Die Kalorimetrie ist ein Verfahren in der Chemie, mit dem man die Wärmeenergie misst, die bei einer chemischen Reaktion abgegeben oder aufgenommen wird. Dazu nutzt man ein Kalorimeter, ein gut isoliertes Gefäß, in dem die Reaktion stattfindet, und misst die Temperaturänderung des darin enthaltenen Wassers.
Was ist der Unterschied zwischen Reaktionsenthalpie und Reaktionsenergie?
Die Reaktionsenthalpie wird gemessen, wenn das Gefäß offen ist und der Druck konstant bleibt, wie es typischerweise im Schullabor der Fall ist. Die Reaktionsenergie hingegen wird in einem geschlossenen Behälter (Bombenkalorimeter) bei konstantem Volumen gemessen, sodass kein Gas entweichen kann.

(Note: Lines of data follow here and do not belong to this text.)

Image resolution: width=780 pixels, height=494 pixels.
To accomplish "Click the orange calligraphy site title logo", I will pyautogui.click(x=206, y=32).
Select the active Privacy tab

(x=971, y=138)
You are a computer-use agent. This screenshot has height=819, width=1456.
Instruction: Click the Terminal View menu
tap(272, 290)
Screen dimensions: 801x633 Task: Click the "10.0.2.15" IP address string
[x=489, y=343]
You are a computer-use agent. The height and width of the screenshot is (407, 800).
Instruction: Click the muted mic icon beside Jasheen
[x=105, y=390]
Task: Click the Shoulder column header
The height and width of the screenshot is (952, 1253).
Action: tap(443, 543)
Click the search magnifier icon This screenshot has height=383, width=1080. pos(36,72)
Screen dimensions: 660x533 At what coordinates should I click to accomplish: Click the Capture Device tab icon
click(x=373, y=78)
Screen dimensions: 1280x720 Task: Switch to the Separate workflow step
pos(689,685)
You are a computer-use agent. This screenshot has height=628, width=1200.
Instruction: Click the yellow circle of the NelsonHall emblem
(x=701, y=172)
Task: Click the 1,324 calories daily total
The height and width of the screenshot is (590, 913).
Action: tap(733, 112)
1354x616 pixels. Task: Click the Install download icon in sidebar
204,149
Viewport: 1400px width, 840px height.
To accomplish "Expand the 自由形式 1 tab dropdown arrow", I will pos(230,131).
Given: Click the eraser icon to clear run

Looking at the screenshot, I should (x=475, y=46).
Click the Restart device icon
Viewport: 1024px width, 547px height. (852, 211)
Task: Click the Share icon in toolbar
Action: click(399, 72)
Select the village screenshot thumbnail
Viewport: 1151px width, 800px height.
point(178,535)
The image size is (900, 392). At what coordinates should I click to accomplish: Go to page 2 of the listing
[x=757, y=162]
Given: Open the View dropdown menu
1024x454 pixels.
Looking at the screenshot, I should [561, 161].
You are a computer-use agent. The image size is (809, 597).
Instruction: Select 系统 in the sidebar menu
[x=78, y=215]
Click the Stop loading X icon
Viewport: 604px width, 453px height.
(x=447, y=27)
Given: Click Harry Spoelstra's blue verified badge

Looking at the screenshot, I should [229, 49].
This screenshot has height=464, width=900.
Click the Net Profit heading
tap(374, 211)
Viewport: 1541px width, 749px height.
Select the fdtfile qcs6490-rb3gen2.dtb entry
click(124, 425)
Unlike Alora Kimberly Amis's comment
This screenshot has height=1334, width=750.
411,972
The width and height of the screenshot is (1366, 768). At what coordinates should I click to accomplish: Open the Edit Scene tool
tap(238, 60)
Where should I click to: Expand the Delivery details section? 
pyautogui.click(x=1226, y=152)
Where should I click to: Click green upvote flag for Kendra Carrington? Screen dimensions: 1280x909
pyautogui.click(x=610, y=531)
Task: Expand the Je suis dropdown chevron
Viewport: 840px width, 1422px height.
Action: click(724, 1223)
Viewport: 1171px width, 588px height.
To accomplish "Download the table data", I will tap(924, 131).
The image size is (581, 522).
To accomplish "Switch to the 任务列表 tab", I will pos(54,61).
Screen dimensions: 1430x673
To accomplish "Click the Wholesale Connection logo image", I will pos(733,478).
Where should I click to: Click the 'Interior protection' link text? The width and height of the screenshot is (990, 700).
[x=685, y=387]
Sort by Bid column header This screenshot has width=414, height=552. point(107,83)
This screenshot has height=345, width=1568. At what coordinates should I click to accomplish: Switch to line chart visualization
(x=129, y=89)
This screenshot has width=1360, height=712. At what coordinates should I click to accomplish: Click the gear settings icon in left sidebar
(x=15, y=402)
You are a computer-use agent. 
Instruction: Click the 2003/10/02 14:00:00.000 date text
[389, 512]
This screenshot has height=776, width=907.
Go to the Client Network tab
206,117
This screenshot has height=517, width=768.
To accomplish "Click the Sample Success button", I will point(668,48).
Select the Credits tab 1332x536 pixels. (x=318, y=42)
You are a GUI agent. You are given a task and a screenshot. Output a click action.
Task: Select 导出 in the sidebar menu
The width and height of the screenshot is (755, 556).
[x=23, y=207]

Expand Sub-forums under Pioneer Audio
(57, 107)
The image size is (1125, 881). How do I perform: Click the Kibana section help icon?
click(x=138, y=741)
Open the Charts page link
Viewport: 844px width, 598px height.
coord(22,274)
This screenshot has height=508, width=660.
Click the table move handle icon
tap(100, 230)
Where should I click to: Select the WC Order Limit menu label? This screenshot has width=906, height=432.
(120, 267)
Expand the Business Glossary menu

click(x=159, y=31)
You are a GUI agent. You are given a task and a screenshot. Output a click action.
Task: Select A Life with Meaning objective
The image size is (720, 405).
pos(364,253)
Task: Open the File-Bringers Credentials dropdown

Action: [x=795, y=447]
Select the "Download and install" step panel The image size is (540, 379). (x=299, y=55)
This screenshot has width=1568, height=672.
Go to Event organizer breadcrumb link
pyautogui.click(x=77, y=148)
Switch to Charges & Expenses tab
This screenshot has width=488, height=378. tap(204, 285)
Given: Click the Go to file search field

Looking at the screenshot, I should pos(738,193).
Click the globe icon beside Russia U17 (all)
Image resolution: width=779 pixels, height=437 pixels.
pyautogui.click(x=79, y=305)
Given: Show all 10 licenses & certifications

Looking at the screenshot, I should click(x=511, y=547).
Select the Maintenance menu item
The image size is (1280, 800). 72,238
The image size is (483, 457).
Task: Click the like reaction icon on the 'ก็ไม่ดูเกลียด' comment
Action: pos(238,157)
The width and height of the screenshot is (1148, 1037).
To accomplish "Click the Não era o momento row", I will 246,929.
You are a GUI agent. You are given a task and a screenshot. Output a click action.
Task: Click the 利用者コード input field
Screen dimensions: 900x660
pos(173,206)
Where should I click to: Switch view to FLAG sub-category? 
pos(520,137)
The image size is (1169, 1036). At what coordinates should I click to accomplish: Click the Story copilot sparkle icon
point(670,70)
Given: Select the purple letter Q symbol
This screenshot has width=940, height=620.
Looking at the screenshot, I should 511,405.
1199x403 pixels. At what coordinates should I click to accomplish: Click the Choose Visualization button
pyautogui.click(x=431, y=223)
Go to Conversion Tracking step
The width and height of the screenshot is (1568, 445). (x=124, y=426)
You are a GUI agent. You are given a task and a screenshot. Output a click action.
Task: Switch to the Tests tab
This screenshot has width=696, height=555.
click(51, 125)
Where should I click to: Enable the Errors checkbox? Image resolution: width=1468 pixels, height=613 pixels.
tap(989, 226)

Warum braucht man die grafische Extrapolation?
Da kein Kalorimeter perfekt isoliert ist, entweicht während der Messung immer etwas Wärme an die Umgebung. Die grafische Extrapolation gleicht diesen Messfehler aus, indem man den Temperaturverlauf vor und nach der Reaktion in einem Diagramm verlängert und so die wahre Temperaturdifferenz bestimmt.
Wie bestimmt man die Wärmekapazität des Kalorimeters?
Die Wärmekapazität des Kalorimeters (C_K) wird meist mit der Mischungsmethode bestimmt. Dabei mischt man eine bekannte Menge kaltes und warmes Wasser im Kalorimeter. Aus der resultierenden Mischungstemperatur lässt sich berechnen, wie viel Wärme das Gefäß selbst aufgenommen hat.